Garden Variety: Peonies, longtime garden favorites, require little care

Peonies are blooming now around the Lawrence area, and their colorful blossoms are an inspiration to add them (or more of them) to the garden. Peonies perform reliably for decades in the landscape with little care and are available in a variety of colors. They are longtime garden favorites that typically bloom in May to early June in Kansas and are often associated with Memorial Day.

The most common peonies are herbaceous perennial flowers that produce a clump of stems from the ground each spring. Stems grow to around 2 feet tall and have deep green leaves. Each blossom is produced at the top of a stem.

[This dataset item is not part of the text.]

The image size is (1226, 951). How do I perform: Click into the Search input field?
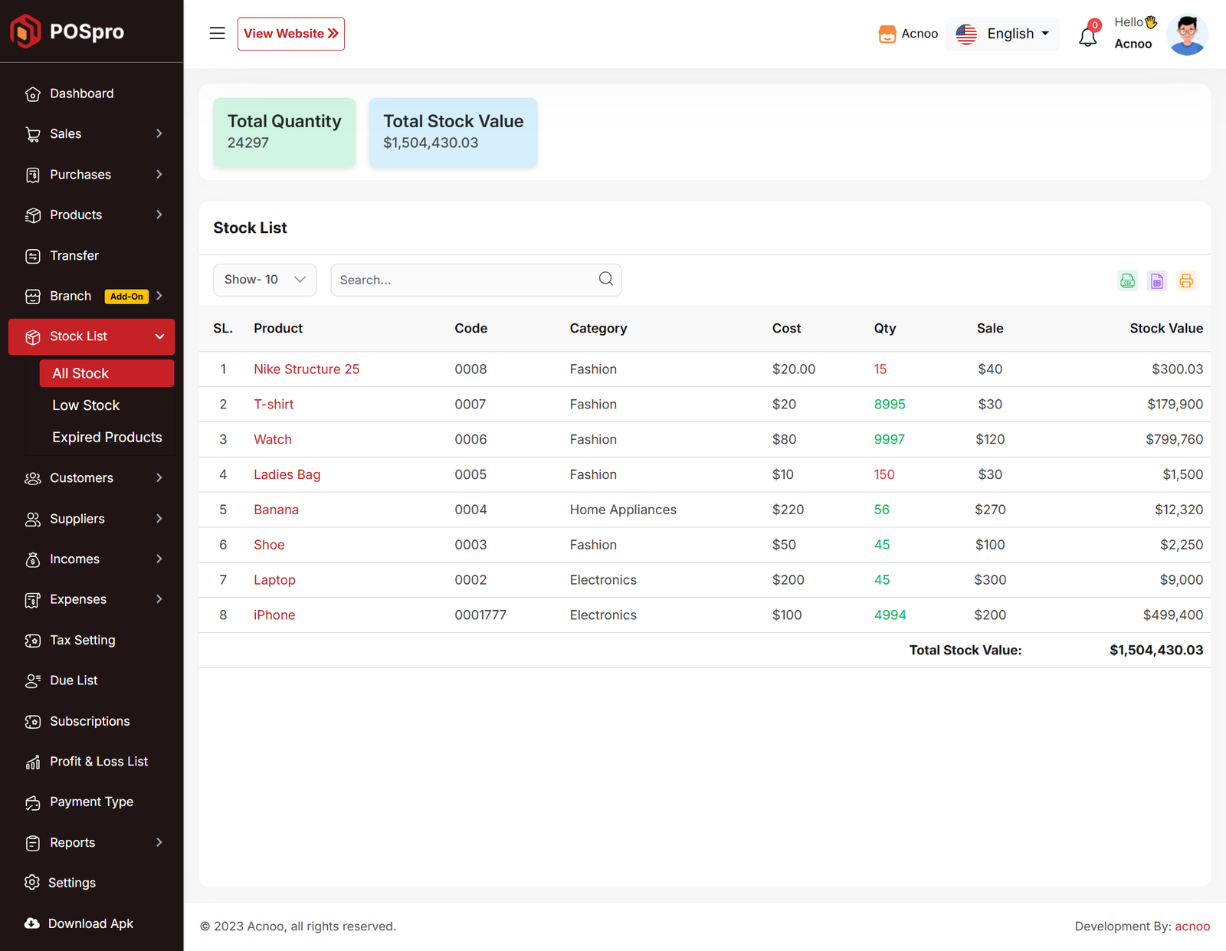point(464,280)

Tree peonies, however, grow to around 4 to 6 feet tall with a single woody stem. There are also intersectional peonies that are crosses between herbaceous and tree types. The benefit of this cross combines the reliability of the herbaceous peony with the broader range of flower colors found in tree types.

Classic peony varieties have flowers that are white and various shades of pink to red. Tree peonies and intersectional peonies have flowers that are white and various shades of pink, red, yellow, coral and purple.

Fall is the best time to plant peonies, especially if they are transplants. Spring is okay too if you are ready to make the addition. They will certainly be happier in the ground than in a nursery pot for the summer. If you can be patient for fall, shop for your favorite varieties now and order bareroot tubers from a peony grower for delivery in September.

Select a planting site that receives at least six to eight hours of sunlight each day for best blooms. Peonies will tolerate some shade but may not flower if light is limited.

Many planting recommendations direct gardeners to amend the soil in the planting area with organic matter and fertilizer. This recommendation is controversial among professionals, as mixing compost into the planting site sometimes creates what is essentially a clay pot in the ground and fertilizer may be unnecessary. Peonies do need well-drained soil. If planting in a flower bed that has had additions of compost and mulch or has been worked previously, the soil may be adequate.

If peonies will be planted in an area that was previously grassy, compacted or otherwise poorly drained, consider amending the soil in a larger area that what is needed for planting. Add compost over the entire area and mix it into the soil. This allows the roots plenty of room to grow.

To determine if fertilizer is needed, do a soil test prior to planting.

If planting a peony from a nursery pot, pull the plant from the pot, loosen the roots, dig a hole that is the same depth, and put the plant in the ground so that the soil depth remains the same as it was in the pot. If the plant will be mulched, set it a little high so that the top of the mulch will be even with the top of the soil from the pot.

If planting bareroot peonies or divisions (typically done in fall), place each tuber in the ground with the uppermost eye (pink/red bud found on the root) about 1 to 2 inches below the soil surface. Each tuber should have three to five eyes on it. Again, account for mulch depth as well as soil.

Tree peonies may be planted in spring or fall and are best planted rooted in a nursery pot. They are usually grafted plants.

Peonies may take a year or two after transplanting to begin blooming again.

The only maintenance needed is to remove the spent foliage from herbaceous peonies annually. Clip it back to ground level and dispose of it. Clipping the foliage in late fall and removing it gets rid of any leaf-spotting pathogens. But spent foliage can also be removed in early spring before new shoots appear.

Ants are often found on herbaceous peonies and are sometimes thought to be a nuisance. They feed on nectar from the flowers but do not harm them. They also protect blossoms from other insects that might feed on the petals. When peonies finish blooming, the ants will move on and find other food sources.

— Jennifer Smith works in regulatory horticulture and has worked as a horticulturist for various government entities. She has experience in landscape design and maintenance and as an educator.